Metadata-Version: 2.1
Name: biquality-learn
Version: 0.0.2
Summary: biquality-learn is a library à la scikit-learn for Biquality Learning.
Home-page: https://biquality-learn.readthedocs.io/en/stable/
Author: Pierre Nodet
Author-email: pierre.nodet@orange.com
License: BSD 3-Clause
Project-URL: Source Code, https://github.com/biquality-learn/biquality-learn
Keywords: biquality-learn
Platform: UNKNOWN
Description-Content-Type: text/markdown
Provides-Extra: tests
License-File: LICENSE

# biquality-learn

[![main](https://github.com/biquality-learn/biquality-learn/actions/workflows/main.yml/badge.svg)](https://github.com/biquality-learn/biquality-learn/actions/workflows/main.yml)
[![codecov](https://codecov.io/gh/biquality-learn/biquality-learn/branch/main/graph/badge.svg)](https://codecov.io/gh/biquality-learn/biquality-learn)
[![versions](https://img.shields.io/badge/python-3.8%20|%203.9%20|%203.10-blue)](https://img.shields.io/badge/python-3.8%20|%203.9%20|%203.10-blue)
[![pypi](https://img.shields.io/pypi/v/biquality-learn?color=blue)](https://pypi.org/project/biquality-learn/)

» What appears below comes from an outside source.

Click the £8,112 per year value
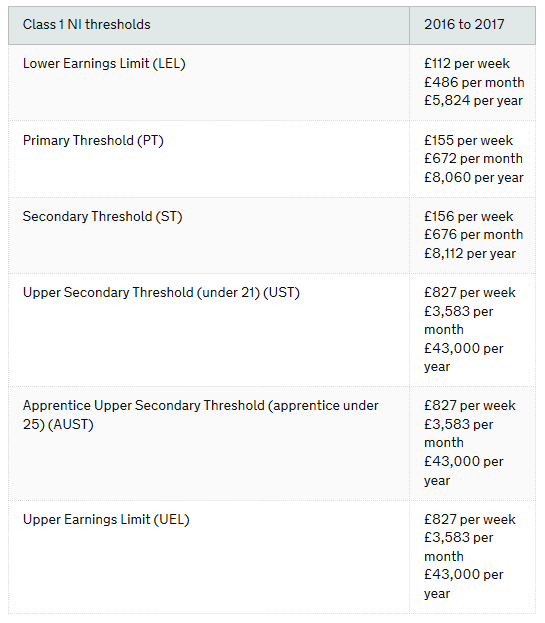The height and width of the screenshot is (623, 545). coord(470,253)
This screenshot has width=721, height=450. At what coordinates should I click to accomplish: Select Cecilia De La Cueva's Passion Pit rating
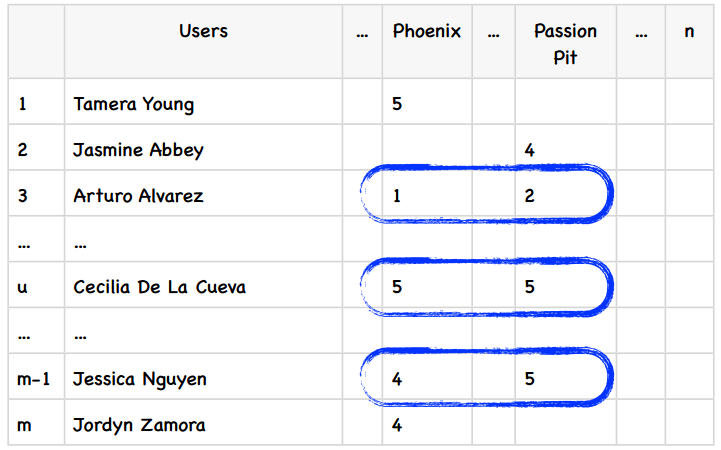(x=529, y=287)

**biquality-learn** (or bqlearn in short) is a library à la [scikit-learn](https://github.com/scikit-learn/scikit-learn) for Biquality Learning. 

## Biquality Learning

Biquality Learning is a machine learning framework to train classifiers on Biquality Data, composed of an untrusted and a trusted dataset:

* The ***trusted*** dataset contains trustworthy samples with clean labels and proper feature distribution.
* The ***untrusted*** dataset contains potentially corrupted samples from label noise or covariate shift (distribution shift).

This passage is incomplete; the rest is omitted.